Open
Description
I seemed to remember that finalize
is slow, and that is why we implemented our own refcounting and provided unsafe_free!
. However, the cost seems manageable:
julia> @benchmark finalize(a) setup=(a=CuArray([1]))
BenchmarkTools.Trial: 10000 samples with 997 evaluations.
Range (min … max): 18.506 ns … 36.669 ns ┊ GC (min … max): 0.00% … 0.00%
Time (median): 19.458 ns ┊ GC (median): 0.00%
Time (mean ± σ): 19.489 ns ± 0.536 ns ┊ GC (mean ± σ): 0.00% ± 0.00%
▂▅█
▂▂▂▂▂▂▂▂▂▂▂▂▂▂▂▂▂▂▂▂▂▂▁▂▂▁▁▁▂▂▂▂▁▂▂▂▂▃▇▇▄▃███▅▃▃▃▃▂▂▂▂▂▁▂▁▂ ▃
18.5 ns Histogram: frequency by time 19.8 ns <
Memory estimate: 0 bytes, allocs estimate: 0.

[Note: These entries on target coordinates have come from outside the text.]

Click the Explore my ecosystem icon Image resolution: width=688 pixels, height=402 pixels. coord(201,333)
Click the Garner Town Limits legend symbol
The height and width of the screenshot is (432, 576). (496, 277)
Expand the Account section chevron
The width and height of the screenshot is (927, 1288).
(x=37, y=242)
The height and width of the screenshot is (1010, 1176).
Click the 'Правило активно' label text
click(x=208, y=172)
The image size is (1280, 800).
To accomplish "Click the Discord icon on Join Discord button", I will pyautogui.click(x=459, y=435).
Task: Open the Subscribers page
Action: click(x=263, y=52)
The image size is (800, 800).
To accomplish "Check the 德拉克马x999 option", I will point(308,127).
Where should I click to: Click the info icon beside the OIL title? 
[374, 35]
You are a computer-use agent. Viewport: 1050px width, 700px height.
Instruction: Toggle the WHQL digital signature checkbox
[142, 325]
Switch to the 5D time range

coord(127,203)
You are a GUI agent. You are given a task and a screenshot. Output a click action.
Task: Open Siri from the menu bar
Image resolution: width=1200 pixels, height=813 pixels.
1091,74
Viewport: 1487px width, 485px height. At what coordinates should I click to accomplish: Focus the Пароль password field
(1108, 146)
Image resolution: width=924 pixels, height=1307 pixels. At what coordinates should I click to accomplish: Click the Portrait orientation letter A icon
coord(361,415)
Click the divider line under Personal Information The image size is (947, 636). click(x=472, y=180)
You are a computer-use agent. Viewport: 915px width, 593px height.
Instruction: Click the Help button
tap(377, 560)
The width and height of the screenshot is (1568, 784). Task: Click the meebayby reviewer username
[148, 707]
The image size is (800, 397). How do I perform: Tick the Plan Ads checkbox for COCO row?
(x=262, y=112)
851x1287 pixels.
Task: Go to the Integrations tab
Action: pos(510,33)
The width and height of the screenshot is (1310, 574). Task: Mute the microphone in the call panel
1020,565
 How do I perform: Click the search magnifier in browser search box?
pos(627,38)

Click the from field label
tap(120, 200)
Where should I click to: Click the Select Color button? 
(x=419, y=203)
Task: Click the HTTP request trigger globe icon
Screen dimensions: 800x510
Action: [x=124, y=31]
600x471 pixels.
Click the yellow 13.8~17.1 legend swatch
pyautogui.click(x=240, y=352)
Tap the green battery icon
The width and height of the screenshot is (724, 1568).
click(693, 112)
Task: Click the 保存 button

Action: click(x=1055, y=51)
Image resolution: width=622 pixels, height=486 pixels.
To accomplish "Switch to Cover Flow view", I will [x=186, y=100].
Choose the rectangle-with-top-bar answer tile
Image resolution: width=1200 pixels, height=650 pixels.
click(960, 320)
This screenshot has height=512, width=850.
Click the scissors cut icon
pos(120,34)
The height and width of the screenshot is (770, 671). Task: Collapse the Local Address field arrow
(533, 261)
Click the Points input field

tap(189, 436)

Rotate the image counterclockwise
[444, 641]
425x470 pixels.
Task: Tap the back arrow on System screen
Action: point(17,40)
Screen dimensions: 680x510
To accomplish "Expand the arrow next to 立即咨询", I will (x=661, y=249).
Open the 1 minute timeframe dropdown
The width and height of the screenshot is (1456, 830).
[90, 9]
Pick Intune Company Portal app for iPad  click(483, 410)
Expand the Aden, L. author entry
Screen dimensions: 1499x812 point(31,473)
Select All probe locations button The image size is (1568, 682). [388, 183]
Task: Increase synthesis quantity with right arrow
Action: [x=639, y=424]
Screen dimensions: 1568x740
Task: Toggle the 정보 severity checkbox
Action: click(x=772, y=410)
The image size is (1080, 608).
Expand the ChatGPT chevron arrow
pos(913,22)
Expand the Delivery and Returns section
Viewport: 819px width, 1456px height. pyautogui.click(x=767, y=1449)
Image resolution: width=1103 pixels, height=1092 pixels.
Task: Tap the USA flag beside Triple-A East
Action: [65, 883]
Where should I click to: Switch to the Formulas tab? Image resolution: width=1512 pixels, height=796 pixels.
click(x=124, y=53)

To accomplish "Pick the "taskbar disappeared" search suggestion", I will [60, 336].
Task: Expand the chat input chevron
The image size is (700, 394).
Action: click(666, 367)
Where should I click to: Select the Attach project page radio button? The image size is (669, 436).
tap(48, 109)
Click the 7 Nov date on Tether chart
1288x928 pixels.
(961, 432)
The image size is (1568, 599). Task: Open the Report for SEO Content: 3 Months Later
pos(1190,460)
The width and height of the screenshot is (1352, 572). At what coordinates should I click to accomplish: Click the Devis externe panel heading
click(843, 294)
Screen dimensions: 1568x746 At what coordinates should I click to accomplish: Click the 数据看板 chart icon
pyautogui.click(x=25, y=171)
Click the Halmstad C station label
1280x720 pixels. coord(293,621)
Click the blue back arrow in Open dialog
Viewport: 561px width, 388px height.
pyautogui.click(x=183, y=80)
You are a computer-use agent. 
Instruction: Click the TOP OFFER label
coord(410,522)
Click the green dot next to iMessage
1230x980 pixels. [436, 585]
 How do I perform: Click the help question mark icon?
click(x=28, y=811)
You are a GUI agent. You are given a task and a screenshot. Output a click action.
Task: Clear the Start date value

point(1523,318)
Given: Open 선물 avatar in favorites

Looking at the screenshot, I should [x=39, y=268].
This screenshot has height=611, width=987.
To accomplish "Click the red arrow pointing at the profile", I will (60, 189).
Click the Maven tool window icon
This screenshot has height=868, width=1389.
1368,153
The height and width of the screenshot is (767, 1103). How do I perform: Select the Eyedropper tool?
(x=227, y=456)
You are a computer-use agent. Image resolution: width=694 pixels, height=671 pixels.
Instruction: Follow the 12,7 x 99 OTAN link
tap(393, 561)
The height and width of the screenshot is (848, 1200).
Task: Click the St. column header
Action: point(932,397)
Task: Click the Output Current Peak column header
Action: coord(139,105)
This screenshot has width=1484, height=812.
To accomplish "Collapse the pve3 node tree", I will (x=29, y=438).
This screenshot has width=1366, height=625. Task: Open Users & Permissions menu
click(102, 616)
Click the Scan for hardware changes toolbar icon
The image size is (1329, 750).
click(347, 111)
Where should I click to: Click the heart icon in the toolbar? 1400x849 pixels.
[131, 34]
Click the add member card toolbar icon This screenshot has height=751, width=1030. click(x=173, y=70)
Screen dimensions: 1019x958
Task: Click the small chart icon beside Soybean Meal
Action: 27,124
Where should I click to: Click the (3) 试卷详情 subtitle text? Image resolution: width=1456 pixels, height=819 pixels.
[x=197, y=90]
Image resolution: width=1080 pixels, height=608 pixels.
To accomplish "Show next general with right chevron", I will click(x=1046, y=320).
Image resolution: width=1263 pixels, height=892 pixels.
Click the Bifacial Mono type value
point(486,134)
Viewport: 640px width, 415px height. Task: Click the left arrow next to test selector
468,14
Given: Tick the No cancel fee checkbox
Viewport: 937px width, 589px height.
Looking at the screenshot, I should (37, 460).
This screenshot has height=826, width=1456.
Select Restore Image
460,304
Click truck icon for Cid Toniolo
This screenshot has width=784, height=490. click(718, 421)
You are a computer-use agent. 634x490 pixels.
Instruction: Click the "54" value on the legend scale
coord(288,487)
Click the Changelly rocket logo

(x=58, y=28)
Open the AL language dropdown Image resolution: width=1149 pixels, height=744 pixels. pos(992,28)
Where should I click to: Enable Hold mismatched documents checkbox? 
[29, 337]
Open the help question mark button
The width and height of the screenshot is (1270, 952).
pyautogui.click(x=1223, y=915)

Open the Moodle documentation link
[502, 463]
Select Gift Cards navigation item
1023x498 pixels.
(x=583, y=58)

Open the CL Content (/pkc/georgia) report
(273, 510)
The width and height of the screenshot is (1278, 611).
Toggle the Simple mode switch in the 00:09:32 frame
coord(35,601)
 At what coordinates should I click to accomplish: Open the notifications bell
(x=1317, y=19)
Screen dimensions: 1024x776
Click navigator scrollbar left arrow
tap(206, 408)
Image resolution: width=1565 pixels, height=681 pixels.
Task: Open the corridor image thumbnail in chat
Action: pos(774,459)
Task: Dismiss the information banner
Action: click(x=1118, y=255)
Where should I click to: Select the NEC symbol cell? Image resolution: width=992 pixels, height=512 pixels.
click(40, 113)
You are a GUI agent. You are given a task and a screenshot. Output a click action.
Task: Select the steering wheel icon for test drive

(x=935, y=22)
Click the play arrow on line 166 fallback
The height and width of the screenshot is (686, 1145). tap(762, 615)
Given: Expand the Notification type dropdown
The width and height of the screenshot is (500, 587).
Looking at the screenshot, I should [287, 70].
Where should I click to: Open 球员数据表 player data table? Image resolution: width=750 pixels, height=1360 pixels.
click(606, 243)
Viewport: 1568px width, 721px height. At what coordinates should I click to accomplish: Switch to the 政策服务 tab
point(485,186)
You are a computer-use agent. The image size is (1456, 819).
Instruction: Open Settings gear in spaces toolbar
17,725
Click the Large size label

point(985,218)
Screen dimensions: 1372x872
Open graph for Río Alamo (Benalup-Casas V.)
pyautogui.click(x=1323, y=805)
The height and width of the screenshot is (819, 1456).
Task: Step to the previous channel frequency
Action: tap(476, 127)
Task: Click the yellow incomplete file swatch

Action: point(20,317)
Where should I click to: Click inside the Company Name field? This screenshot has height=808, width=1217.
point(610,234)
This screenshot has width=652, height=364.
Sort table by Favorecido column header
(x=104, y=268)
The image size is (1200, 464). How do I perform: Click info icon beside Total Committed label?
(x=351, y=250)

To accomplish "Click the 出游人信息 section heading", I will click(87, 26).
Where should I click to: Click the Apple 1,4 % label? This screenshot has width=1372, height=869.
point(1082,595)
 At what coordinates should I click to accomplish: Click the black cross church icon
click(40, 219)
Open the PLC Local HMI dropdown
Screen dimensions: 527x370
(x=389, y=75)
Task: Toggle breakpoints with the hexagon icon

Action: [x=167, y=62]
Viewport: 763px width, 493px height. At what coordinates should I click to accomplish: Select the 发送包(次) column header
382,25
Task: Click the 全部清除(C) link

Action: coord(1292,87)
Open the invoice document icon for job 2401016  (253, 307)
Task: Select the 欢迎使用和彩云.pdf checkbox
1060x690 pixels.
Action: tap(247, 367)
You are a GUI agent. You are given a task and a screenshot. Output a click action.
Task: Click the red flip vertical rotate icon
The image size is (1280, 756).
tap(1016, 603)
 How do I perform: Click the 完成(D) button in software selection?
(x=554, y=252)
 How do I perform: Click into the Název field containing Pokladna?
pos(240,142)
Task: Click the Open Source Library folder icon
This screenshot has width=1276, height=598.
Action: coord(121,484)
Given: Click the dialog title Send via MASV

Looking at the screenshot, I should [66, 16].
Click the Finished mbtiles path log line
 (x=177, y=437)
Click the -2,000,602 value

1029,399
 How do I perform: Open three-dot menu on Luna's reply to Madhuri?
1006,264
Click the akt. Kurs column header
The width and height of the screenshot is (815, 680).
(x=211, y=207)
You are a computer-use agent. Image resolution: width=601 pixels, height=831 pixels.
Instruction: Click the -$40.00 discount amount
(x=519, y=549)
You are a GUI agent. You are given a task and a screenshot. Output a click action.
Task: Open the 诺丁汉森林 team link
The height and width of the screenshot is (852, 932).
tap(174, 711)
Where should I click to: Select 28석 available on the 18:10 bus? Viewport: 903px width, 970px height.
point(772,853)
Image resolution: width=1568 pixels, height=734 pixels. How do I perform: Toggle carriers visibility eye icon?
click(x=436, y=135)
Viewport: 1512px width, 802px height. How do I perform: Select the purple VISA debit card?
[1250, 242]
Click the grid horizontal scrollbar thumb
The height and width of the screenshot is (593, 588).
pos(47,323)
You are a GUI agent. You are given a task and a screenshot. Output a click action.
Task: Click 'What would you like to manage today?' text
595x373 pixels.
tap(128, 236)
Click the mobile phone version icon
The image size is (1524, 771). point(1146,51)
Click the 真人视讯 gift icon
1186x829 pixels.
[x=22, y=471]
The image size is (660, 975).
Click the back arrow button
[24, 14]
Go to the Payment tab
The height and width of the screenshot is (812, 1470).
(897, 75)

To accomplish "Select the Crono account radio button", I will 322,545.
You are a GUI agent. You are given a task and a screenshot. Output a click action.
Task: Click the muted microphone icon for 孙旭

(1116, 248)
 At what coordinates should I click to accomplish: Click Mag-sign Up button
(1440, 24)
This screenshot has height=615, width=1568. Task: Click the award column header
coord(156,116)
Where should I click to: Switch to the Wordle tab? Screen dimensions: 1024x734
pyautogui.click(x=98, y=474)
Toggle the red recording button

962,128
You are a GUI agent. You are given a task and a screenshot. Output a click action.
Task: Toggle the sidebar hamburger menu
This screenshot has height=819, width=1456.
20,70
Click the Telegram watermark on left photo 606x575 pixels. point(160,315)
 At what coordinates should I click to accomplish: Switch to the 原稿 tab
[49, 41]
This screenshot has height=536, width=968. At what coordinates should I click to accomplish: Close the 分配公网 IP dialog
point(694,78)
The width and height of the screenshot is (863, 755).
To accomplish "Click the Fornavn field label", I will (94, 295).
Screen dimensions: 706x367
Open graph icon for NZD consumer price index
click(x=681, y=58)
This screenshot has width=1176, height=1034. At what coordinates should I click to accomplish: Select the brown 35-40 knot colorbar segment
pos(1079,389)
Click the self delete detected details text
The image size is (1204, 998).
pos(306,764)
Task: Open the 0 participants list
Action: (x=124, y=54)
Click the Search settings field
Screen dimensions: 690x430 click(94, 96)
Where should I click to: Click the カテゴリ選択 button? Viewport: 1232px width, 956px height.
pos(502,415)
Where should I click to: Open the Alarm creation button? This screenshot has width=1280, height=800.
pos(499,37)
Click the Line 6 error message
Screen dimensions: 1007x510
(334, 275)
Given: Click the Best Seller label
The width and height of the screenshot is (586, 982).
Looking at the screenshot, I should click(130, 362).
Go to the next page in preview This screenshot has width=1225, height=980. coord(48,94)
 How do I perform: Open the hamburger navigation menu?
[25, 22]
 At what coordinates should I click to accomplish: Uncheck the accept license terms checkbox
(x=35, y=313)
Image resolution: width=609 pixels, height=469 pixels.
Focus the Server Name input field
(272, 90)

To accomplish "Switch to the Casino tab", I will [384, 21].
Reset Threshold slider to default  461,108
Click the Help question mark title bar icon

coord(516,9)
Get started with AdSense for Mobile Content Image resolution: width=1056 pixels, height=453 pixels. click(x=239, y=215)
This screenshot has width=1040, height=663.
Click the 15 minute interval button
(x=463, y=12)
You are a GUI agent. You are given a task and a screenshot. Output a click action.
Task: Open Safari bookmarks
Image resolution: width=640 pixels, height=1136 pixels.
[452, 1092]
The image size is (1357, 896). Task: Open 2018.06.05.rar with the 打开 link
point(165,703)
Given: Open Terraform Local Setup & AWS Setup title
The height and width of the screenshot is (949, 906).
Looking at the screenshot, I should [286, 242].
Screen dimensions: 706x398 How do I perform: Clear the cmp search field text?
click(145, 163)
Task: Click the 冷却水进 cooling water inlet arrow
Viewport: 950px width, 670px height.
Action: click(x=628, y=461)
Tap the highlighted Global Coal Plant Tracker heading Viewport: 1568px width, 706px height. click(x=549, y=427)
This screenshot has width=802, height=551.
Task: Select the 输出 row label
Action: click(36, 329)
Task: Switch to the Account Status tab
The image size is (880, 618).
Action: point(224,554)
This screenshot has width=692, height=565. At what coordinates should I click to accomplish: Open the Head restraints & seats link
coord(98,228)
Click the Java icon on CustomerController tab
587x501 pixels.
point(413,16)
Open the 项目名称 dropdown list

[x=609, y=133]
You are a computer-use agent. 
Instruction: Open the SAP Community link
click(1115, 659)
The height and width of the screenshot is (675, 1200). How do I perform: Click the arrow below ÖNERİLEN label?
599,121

julia> @benchmark CUDA.unsafe_free!(a) setup=(a=CuArray([1]))
BenchmarkTools.Trial: 10000 samples with 1000 evaluations.
Range (min … max): 3.010 ns … 18.370 ns ┊ GC (min … max): 0.00% … 0.00%
Time (median): 3.080 ns ┊ GC (median): 0.00%
Time (mean ± σ): 3.093 ns ± 0.292 ns ┊ GC (mean ± σ): 0.00% ± 0.00%
█ ▅ ▁
▂▁▁▁▂▁▁▁▂▁▁▁▂▃▁▁▁▃▁▁▁▂▆▁▁▁█▁▁▁▂█▁▁▁█▁▁▁▂▆▁▁▁▄▁▁▁▂▃▁▁▁▃▁▁▁▂ ▂
3.01 ns Histogram: frequency by time 3.14 ns <
Memory estimate: 0 bytes, allocs estimate: 0.
@gbaraldi @vchuravy Thoughts? Does the cost maybe only manifest when the GC is loaded?